Luckily, the antique tollhouse sign wasn’t on display at the time. “I mean, it’s the most valuable relic of Coney Island, ” he says. “Its from the 1820s, and we call it ‘the first submission ticket.’ We have all of the provenance information on it, we know who owned it. A grant from the Albert Family allowed us to save it, and we spent thousands on restoring it. It’s a priceless artifact, and we hadn’t put it back on display because over the past two years we moved to a new space and we’ve been doing construction and wanted to build a special display case for that.”

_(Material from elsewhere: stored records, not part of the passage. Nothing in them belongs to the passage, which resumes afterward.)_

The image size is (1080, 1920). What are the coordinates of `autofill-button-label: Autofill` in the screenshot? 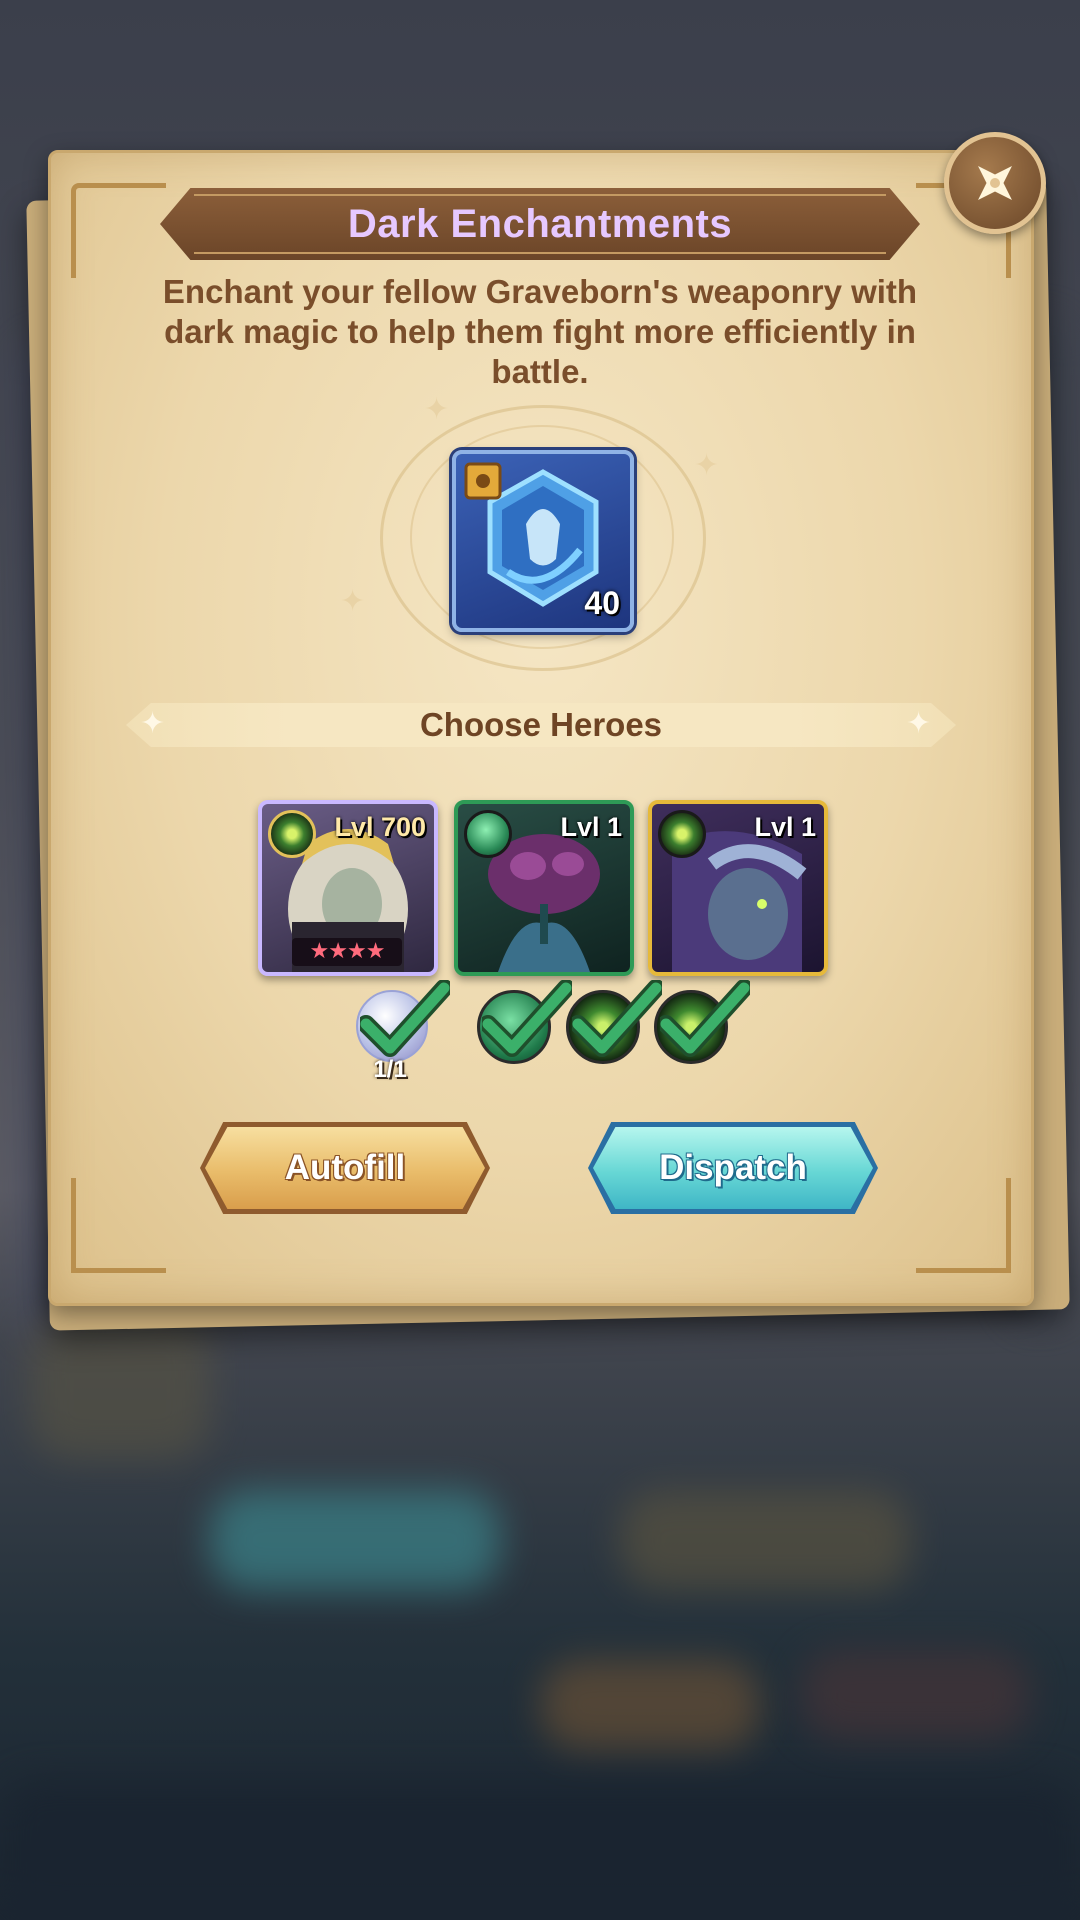 It's located at (345, 1168).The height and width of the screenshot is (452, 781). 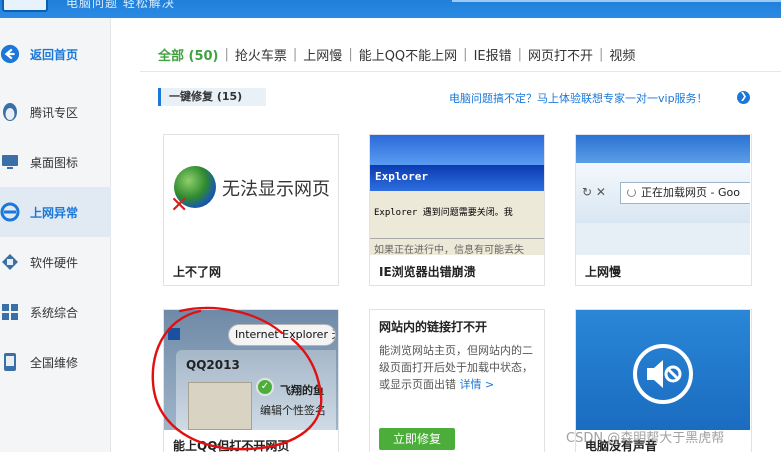 I want to click on card-title: 上不了网, so click(x=198, y=272).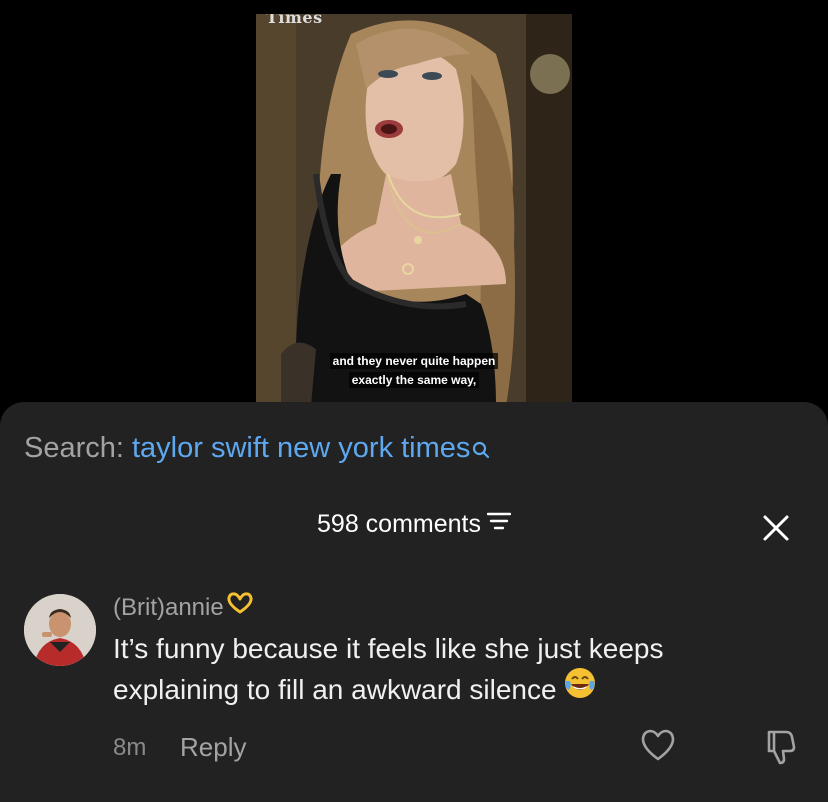 Image resolution: width=828 pixels, height=802 pixels. Describe the element at coordinates (458, 750) in the screenshot. I see `comment-actions-row: 8m Reply` at that location.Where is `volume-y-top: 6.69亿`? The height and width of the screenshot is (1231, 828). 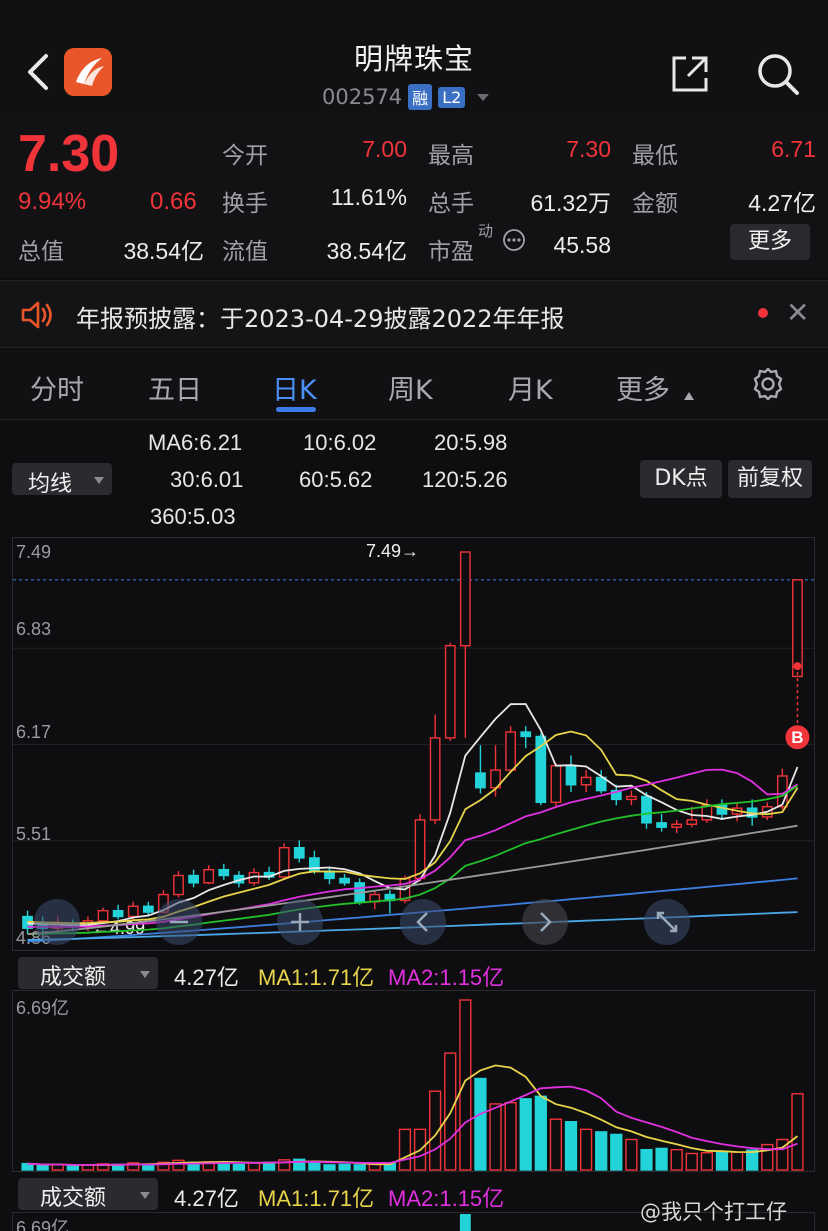 volume-y-top: 6.69亿 is located at coordinates (43, 1008).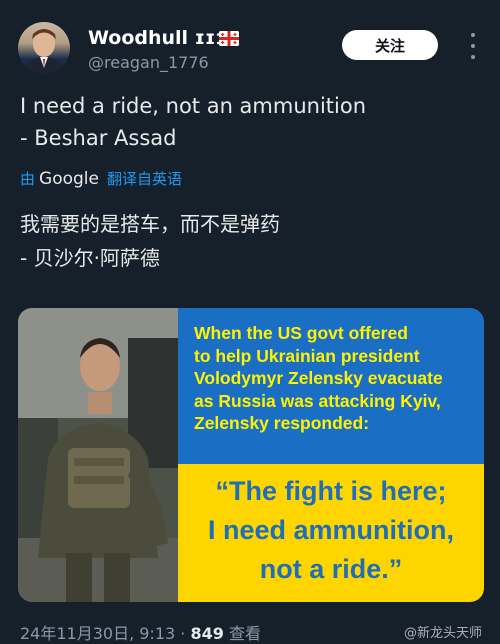  I want to click on tweet-header: Woodhull ɪɪɪ @reagan_1776 关注, so click(250, 45).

However, the center itself is in bad shape. Newly-purchased equipment like display screens, video cameras, audio recorders, projectors, and digital picture frames will have to be replaced. The insulation lining the new recording booth was saturated and had to be thrown out, along with the bottom third of the walls. “You know, it’s sad,” he says, “because we moved from the Cyclone and we got this new space from the Wonder Wheel, and we spent all this time rebuilding it. We actually expanded this year. It’s a small space, and we put a lot into it. And because of the size, we have a lot of audio-visual stuff. And we have screens where we can put a whole exhibit- once an exhibit comes down it can still be put on the screens, and we lost a lot of the screens. We’ll have to replace them.”

But the History Project will continue to provide history and environmental educational programs to local schools. Denson is planning to bring the oral history project back, and Coney Island residents are already eager to share their experiences. “I’ve been hearing some incredible stories,” he says. “So many people drove up, you know, came by that first week when we were doing the clean up. People we know from the community who were saying, ‘you wouldn’t believe what happened. We were swept away, we spent the night on top of a garbage truck.’ I did some interviews at Sea Gate, and a rabbi who was swept away trying to escape wound up staying on top of a garbage truck for 6 hours. And somebody who worked at the funeral home came by and told us an amazing story about clinging to a light pole on Mermaid Avenue to keep afloat. And, you know, I don’t know if people want to talk about it. It’s actually cathartic to talk about these things, though I’m sure that a lot of people won’t want to talk about it. If and when they do, we’ll be available.”